Als Konfuzius am Fuße des Tai-Berges vorbei kam, traf er auf eine Frau, die bei einem Grab weinte und schluchzte. Er fragte: Du weinst, als ob Du Sorgen über Sorgen angehäuft hättest. Die Frau antwortete: So ist es. Der Vater meines Mannes wurde hier von einem Tiger getötet, ebenso mein Mann; und jetzt hat meinen Sohn das gleiche Schicksal ereilt. Konfuzius fragte sie, warum sie dann einen solchen Ort nicht verließe. Als sie antwortete: Weil es hier keine Regierung gibt, die unterdrückt wandte er sich zu seinen Schülern und sagte: Eine repressive Regierung ist grausamer als ein Tiger.

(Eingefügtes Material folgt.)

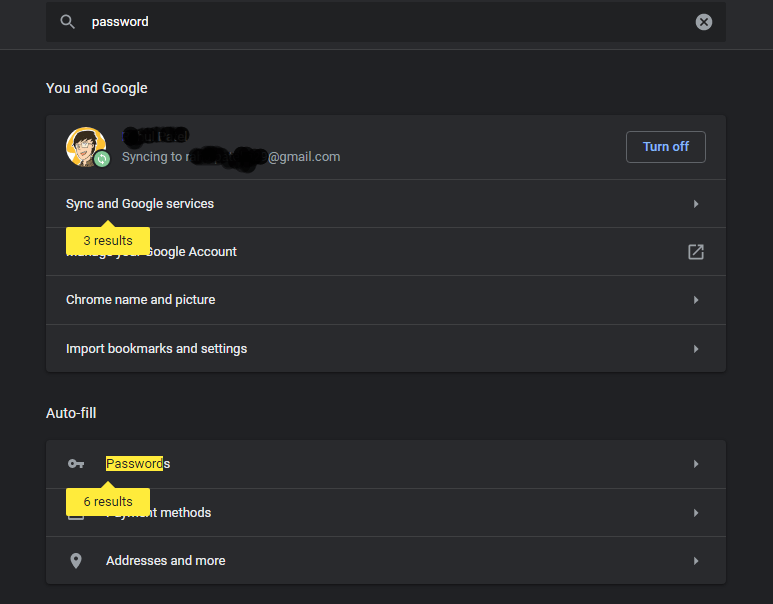The width and height of the screenshot is (773, 604).
Task: Open Import bookmarks and settings
Action: [x=386, y=349]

Wie belehrt uns eine solche Geschichte? Sie ist keine Einkleidung von vorausgesetzten Begriffen, keine Allegorie. Die Konfuzianer beharren auch in den theoretischen Erörterungen auf dieser Rückbindung des Allgemeinen an die Unmittelbarkeit des Erlebens im Erzählen. Ob das Ereignis wirklich stattgefunden hat oder erlebte Phantasie ist, spielt keine Rolle.
Konfuzius sagt: Vom Nächsten ausgehend Vergleiche ziehen, das kann man die Methode der Mitmenschlichkeit nennen.
 Das Erzählen setzt grundsätzlich schon eine konkrete unmittelbare mitmenschliche Erfahrung, ein Verstehen, voraus. Wenn man die erste Erfahrung der konkreten Mitmenschlichkeit in der Familie erweitert bis zum Staat und zum Reich, dann ist eine gute, menschliche Gesellschaft möglich.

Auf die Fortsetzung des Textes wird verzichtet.